I'm using this as an opportunity to learn things: how to build responsive websites, how to set up a web server, how to write better, and other such things. So far this is just a single index.html file. I want this site to be fast, and easy to read on desktop or mobile, so I'm including CSS from the beginning to make it render in a readable way on most devices (or so I hope). I was particularly inspired by the solar-powered website from Low-Tech Magazine and how they managed to make their site use fewer resources and load more quickly by using some tricks--e.g. dithering their images to make the file sizes smaller without sacrificing the image-heavy aesthetic of the site.

The tools that I'm using to make this site so far are: vim for text editing, with the spell-check turned on, MDN to look up all the web-tech I'll be needing to make this thing look half-way decent, and FreeBSD on a Digital Ocean virtual private server running nginx to serve the site. I've purposefully avoided any dependencies at this stage. I'm not even using any web-fonts, just whatever the default font your operating system uses is. Honestly, on my Arch Linux desktop, it looks fine to me. I notice that I may be overusing hyperlinks, but I figure if you have the ability to cite things and cross-reference things directly in the text, you might as well do so. Oh, also, the colour-scheme is largely taken from Solarized, which is my favourite theme to use when programming. I prefer the "dark" version for writing but the "light" version for reading, so this site's colours are from the "light" version.

The CSS naming convention that I'm trying to use is BEM (Block, Element Modifier which is what I use at work and I've found is pretty good at alleviating the pain of CSS only really having global "variables" (class names and such).

Preparing and Securing the Server

As a paranoid person, the first thing that I do with any new server is attempt to secure it as best I can.
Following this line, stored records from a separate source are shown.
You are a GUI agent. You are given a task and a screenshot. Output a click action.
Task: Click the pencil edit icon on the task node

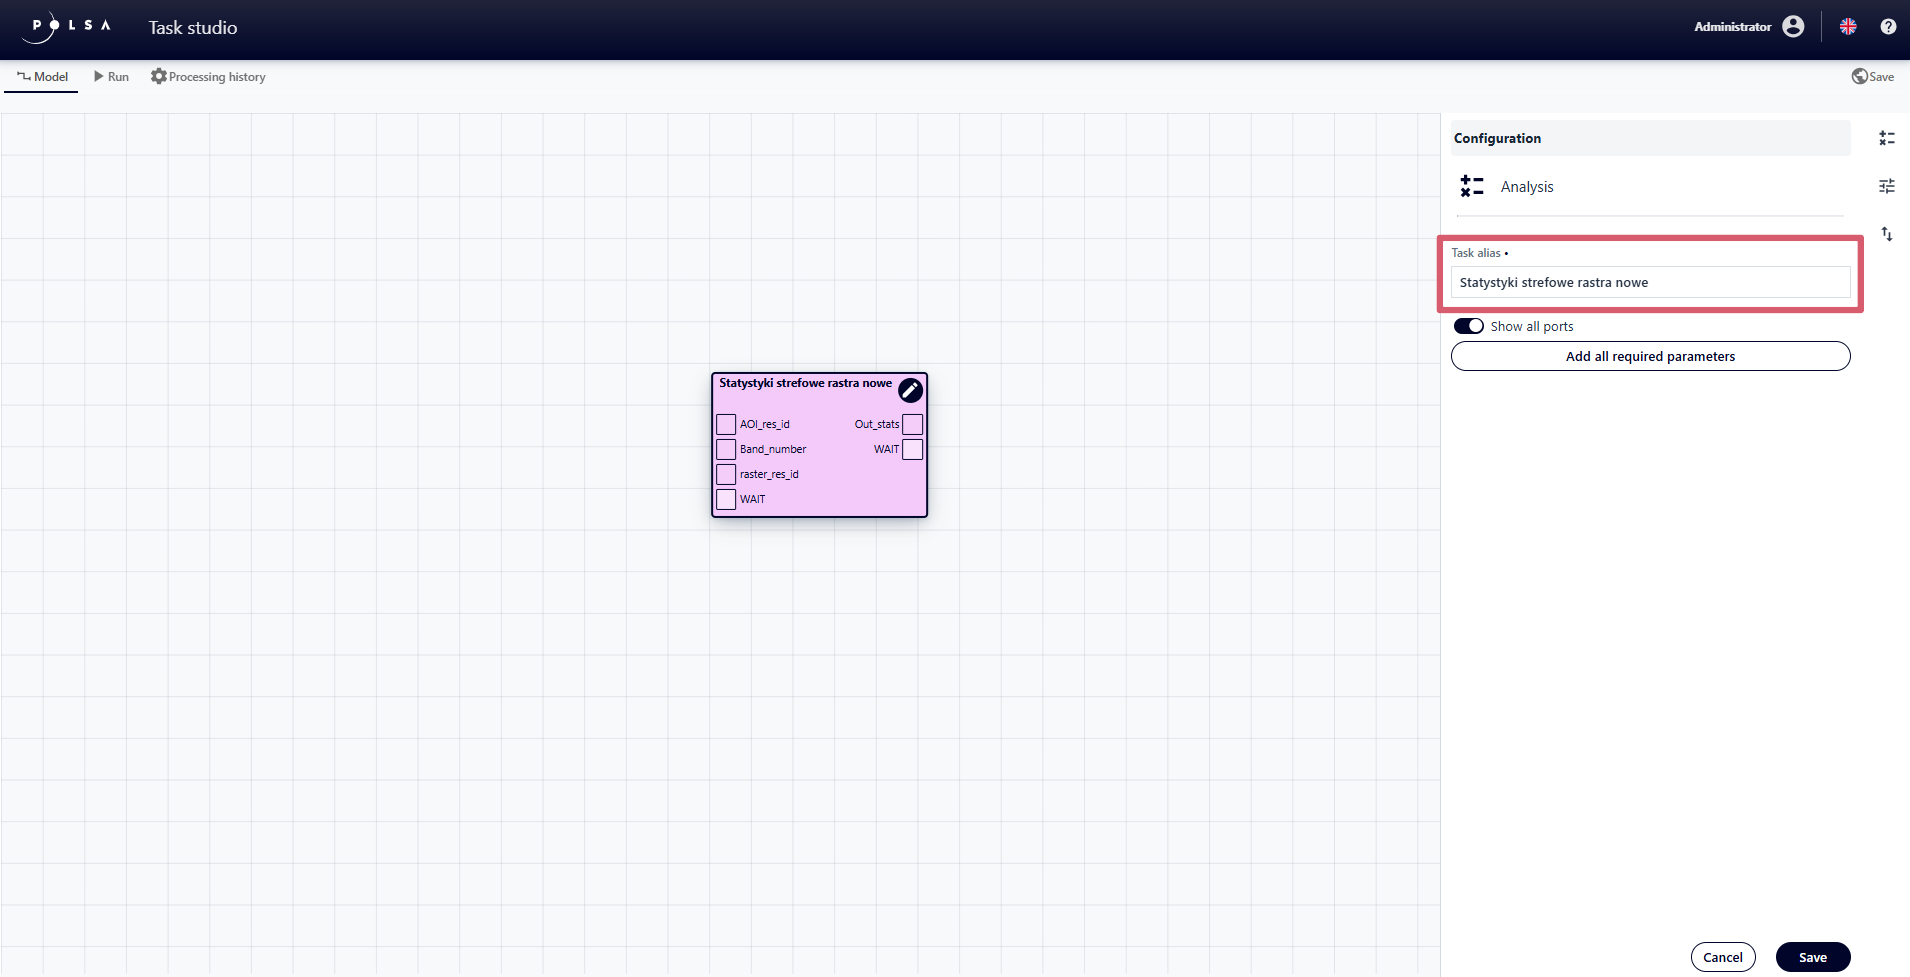click(x=910, y=390)
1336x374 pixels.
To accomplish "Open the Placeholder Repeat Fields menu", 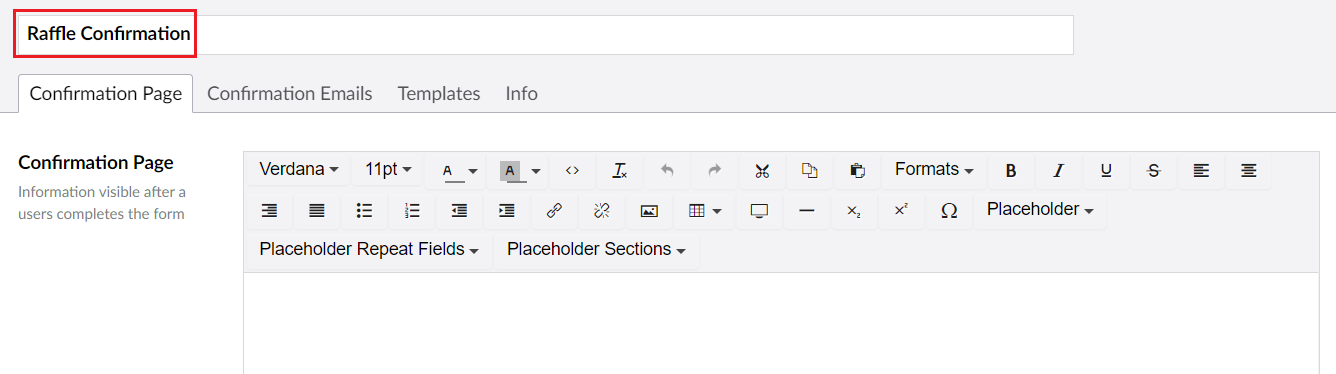I will (369, 250).
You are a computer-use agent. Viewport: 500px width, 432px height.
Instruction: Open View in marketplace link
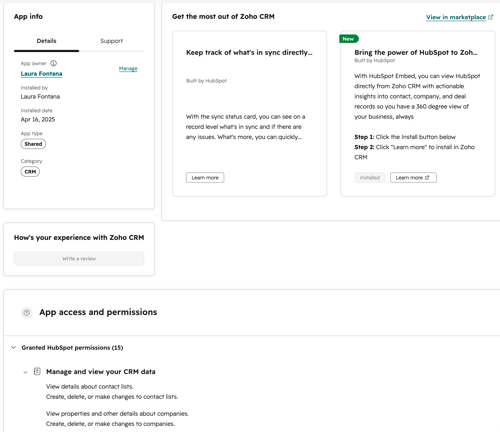(456, 17)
On FreeBSD, that includes things like disabling password-based authentication (and requiring key-based authentication), disallowing root SSH login, setting up a firewall, etc. Lest we get ahead of ourselves, we need to create a normal user first (via adduser), adding ourselves the the "wheel" group so that we can su to root, if we need to. We also set a root password.

I've got SSH keys on every computer I own, so it's firstly a matter of getting those, via scp usually, onto the server and into my user's $HOME/.ssh/authorized_keys file. Generally, that looks like this:

$ scp $HOME/.ssh/id_rsa.pub user@server:/home/user/.ssh/my_key
$ ssh user@server
$ cd .ssh
$ cat my_key >> authorized_keys
$ rm my_key

After this most basic setup, it's a good idea to make sure the server's operating system and packages are up-to-date. To do that on FreeBSD we run the following as root (note that you may want to reboot later, after we've done some more configuration, as opposed to immediately):

# freebsd-update fetch install
# pkg update
# pkg upgrade
# reboot

Once that's done, I update the sshd configuration (which lives in /etc/ssh/sshd_config) to include the following:

...
# Disallow password-based login (i.e. require keyfiles to be used)
PasswordAuthentication no
ChallengeResponseAuthentication no
...
# Disallow root from logging in via SSH directly
PermitRootLogin no
...

After that, sshd needs to be restarted on the server via:

# service sshd restart

Assuming I didn't mess anything up, that should make ssh a bit more secure. After this, I set up the firewall. Since the server is just a basic static-site HTTP server, I use IPFW since it's simple to configure. To do this, I add the following to /etc/rc.conf:

firewall_enable="YES"
firewall_quiet="YES"
firewall_type="workstation"

# Allow SSH (22), HTTP (80) and HTTPS (443) traffic in
firewall_myservices="22 80 443"
firewall_allowservices="any"

firewall_logdeny="YES"

These options are explained in a few different, sometimes difficult-to-find, places. The Three main ones (at the top) just enable the firewall and are explained in the handbook. The two "services" options are hard to find official documentation for, but they are explained in /etc/rc.firewall (Side note: one way to figure out what a configuration option means when Google—or DuckDuckGo—is being less-than-helpful is to do a recursive grep in /usr/src). firewall_myservices option is a space-delineated list of ports/protocols that the firewall will let talk to the outside world. The firewall_allowservices option is a list of IP addresses that are allowed to talk to the services in myservices. By giving it the value "any," we are allowing anyone to connect to the ports we've opened. The last option, firewall_logdeny turns on logging of "default denied packets should be logged (in /var/log/security). Finally, we start IPFW via:

# service ipfw start

Now is a good time to add install "sudo" if it's not already installed on the system and add myself to the sudoers file. I install the binary package via:

# pkg install sudo

I can then add myself to the "sudoers" file to allow my regular user to have some access to root privileges. This is done via the visudo command which opens up a text editor (in my case, vi), to edit the sudo config file safely. Since I'm the only user on this machine, I usually just allow the "wheel" group to have sudo access since my user is the only member of the group. For reference, the users in the "wheel" group are permitted to su to root.

%wheel ALL=(ALL) ALL

What this line actually means is: the group "wheel" (the percent-sign means "group" vs "user") may, on ALL (the first "ALL") hosts, run as "ALL" things like users, groups (the second "ALL"), "ALL" commands (the third "ALL"). Basically, it gives people in the "wheel" group root access.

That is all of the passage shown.